> _To do_: Once the line with "Click the 刷新 refresh link" is found in the data, output it and each following line exactly, up to and including the line with "Given: Select sleeve length value 59", and nothing before or after.
========================================
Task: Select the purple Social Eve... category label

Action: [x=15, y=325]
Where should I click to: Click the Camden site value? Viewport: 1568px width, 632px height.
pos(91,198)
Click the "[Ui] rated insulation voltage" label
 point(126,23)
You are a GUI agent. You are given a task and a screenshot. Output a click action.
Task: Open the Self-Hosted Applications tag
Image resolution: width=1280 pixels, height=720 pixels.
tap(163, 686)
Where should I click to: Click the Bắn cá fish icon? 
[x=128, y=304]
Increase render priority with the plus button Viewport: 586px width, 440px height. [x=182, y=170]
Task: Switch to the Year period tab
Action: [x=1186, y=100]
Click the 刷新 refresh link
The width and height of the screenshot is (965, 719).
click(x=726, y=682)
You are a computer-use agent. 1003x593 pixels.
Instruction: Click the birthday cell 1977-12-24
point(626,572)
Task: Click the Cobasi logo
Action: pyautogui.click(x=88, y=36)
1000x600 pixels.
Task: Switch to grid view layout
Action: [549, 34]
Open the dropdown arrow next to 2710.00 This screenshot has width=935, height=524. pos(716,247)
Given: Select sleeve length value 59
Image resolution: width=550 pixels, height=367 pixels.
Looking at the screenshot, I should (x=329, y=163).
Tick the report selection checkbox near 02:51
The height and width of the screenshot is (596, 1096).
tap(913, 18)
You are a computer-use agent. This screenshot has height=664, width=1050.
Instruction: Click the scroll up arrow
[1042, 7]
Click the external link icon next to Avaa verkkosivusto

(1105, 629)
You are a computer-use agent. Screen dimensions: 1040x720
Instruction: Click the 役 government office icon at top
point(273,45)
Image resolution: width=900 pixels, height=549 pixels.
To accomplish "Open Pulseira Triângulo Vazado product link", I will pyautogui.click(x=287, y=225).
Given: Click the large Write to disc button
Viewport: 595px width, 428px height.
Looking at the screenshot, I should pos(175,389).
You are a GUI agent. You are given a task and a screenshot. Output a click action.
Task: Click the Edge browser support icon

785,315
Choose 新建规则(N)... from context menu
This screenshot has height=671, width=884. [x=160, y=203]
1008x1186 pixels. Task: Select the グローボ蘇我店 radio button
========================================
> _Reply to the task_:
Click the 刷新 refresh link
The width and height of the screenshot is (965, 719).
click(x=726, y=682)
You are a computer-use agent. 1003x593 pixels.
Instruction: Click the birthday cell 1977-12-24
point(626,572)
Task: Click the Cobasi logo
Action: pyautogui.click(x=88, y=36)
1000x600 pixels.
Task: Switch to grid view layout
Action: [549, 34]
Open the dropdown arrow next to 2710.00 This screenshot has width=935, height=524. pos(716,247)
Given: Select sleeve length value 59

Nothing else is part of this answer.